The balcony was crowded with VIPs in uniform and civilian dress. I saw the bloated, snub-nosed face of SS and Polizeiführer Julian Scherer but it was the soles of a particular pair of height-adjusted Adelaide brogues poking over the balcony’s edge that I fixated upon, because I was the one who had stitched them.
‘Allow me to introduce Reich Commissar of the Ostland region, his eminence Hinrich Lohse.’ The flushed baby face of the Fat Führer appeared above the shoes. Kunde prompted, ‘If you recall, these are the two men who found the Jagiello apartment.’
‘Yes, yes,’ Lohse said, beaming down at us. ‘Sterling work. Those goods will fetch a fortune at auction; the War Effort depends on men like you, Oberführer Brühl.’
Brühl thrust his champagne flute at me and saluted. ‘Heil Hitler!’
I heard Kunde whisper my name into the Commissar’s ear. Lohse pushed his thick spectacles against his eyes and said, ‘Yes, Harry Mohnke. Haven’t we met before?’

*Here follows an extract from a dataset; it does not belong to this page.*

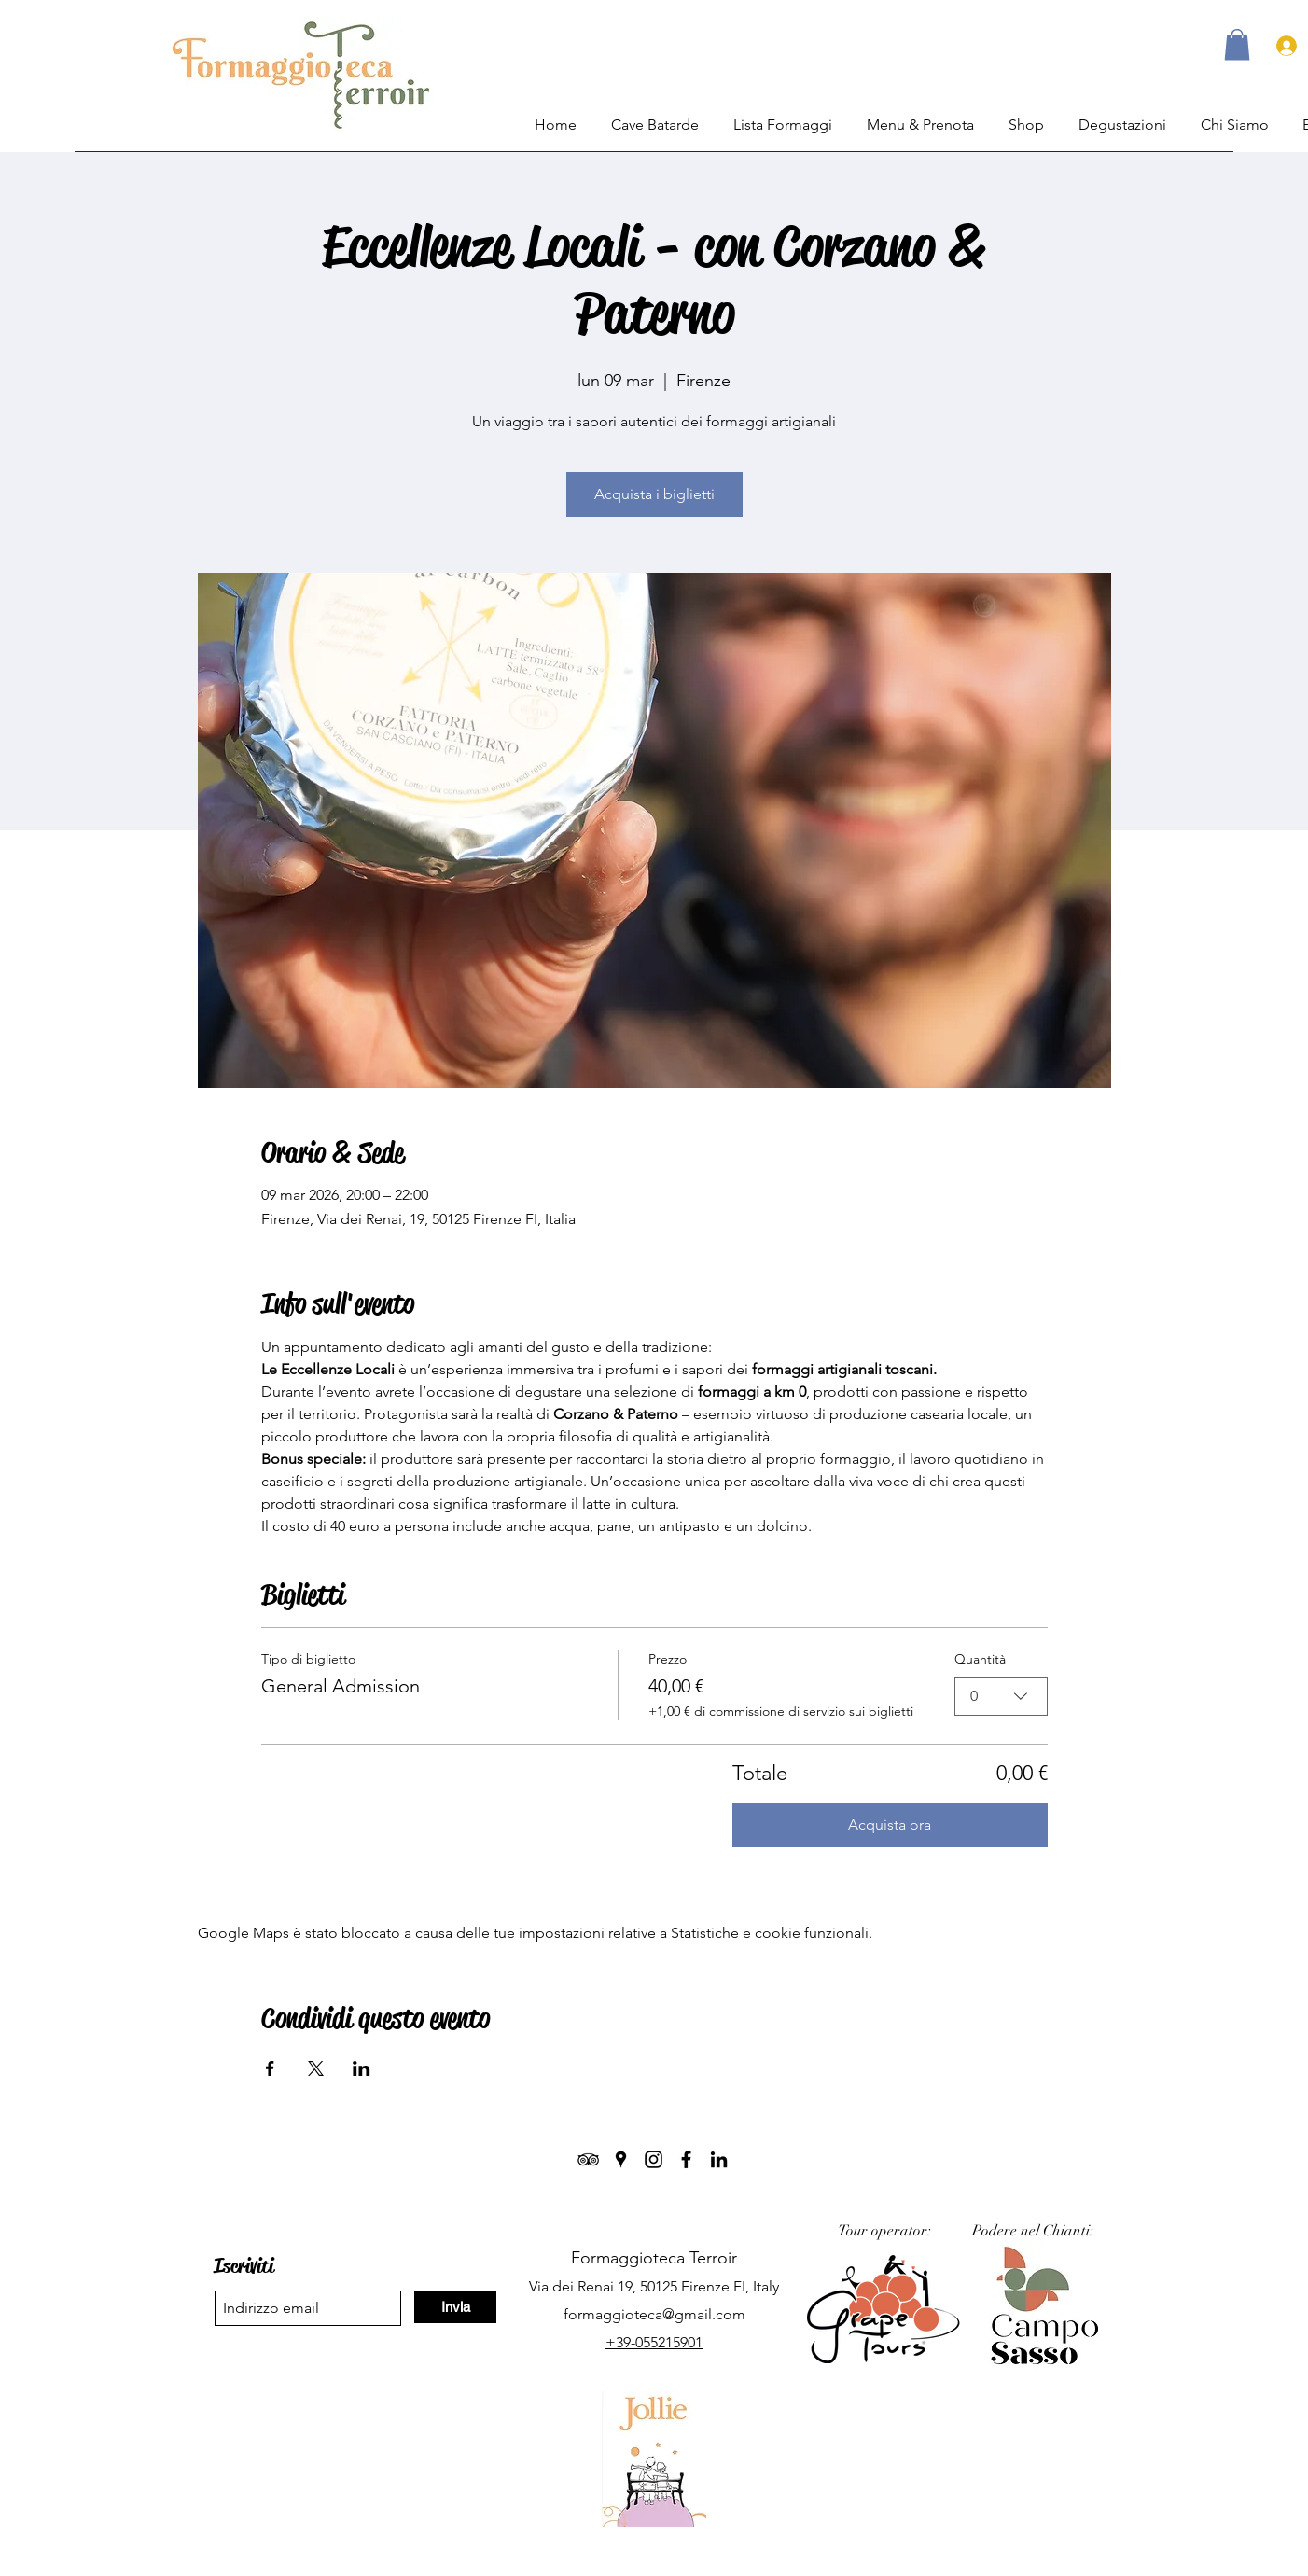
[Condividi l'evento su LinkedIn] (361, 2068)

Before I could answer, Kunde said, ‘You saw his brother’s photo, sir. Erich was killed in Warsaw.’
‘Jewish terrorists. That’s right. Scherer’s tight with the
father.’
I nodded. ‘Yes, sir.’
Polizeiführer Scherer stepped up to the railing at mention of his name and raised his hand. ‘Harry.’
‘Sir.’
‘Your father called me last week with the news.’ Scherer winked. ‘Good man, very wise.’
He was talking about father’s letter. My reply wouldn’t yet have reached Dahme.
‘We’re fortunate to have you, Oberführer,’ Lohse said. ‘Enjoy the celebrations’. He signalled for the party to move back into Kunde’s office.
***
Back in the apartment, I was overcome by thoughts of my own mortality. The line I walked was high and thin, with no safety net to break my fall.
If Hinrich Lohse had recognized me, it would have been my body twitching at the end of that noose, after the torturer had earned his keep. I was no fortress of silence. Sooner or later I would have surrendered the names of Dr. Zubrowksi and Syzmek Lustgarten. At least my body would just be tossed in a simple unmarked hole in the ground at the end of the day, which was no more than I deserved.
But if I died of a heart attack in my bed, I would be afforded the ‘honour’ of an SS funeral and buried in a Nazi grave next to Erich Monhnke. This would be unbearable, as far as eternities went. I decided to leave a message in Yiddish about my person, and finally settled on a needle and thread as the safest means of inscription.
But Erich possessed no sewing box, and we were well past the hour when I might have gone out and purchase one. It became imperative that I did not set out the next day without this proof of identity stitched into my vest. The only neighbour I could think of to impose upon was Rudolf Ditzen, across the hallway.
I could see a light on through his keyhole, but my raps went unanswered. It was late – perhaps Ditzen had fallen asleep with his lamps on. I gave one more half-hearted knock, and was surprised to hear the rustle of a bolt being drawn back on the other side.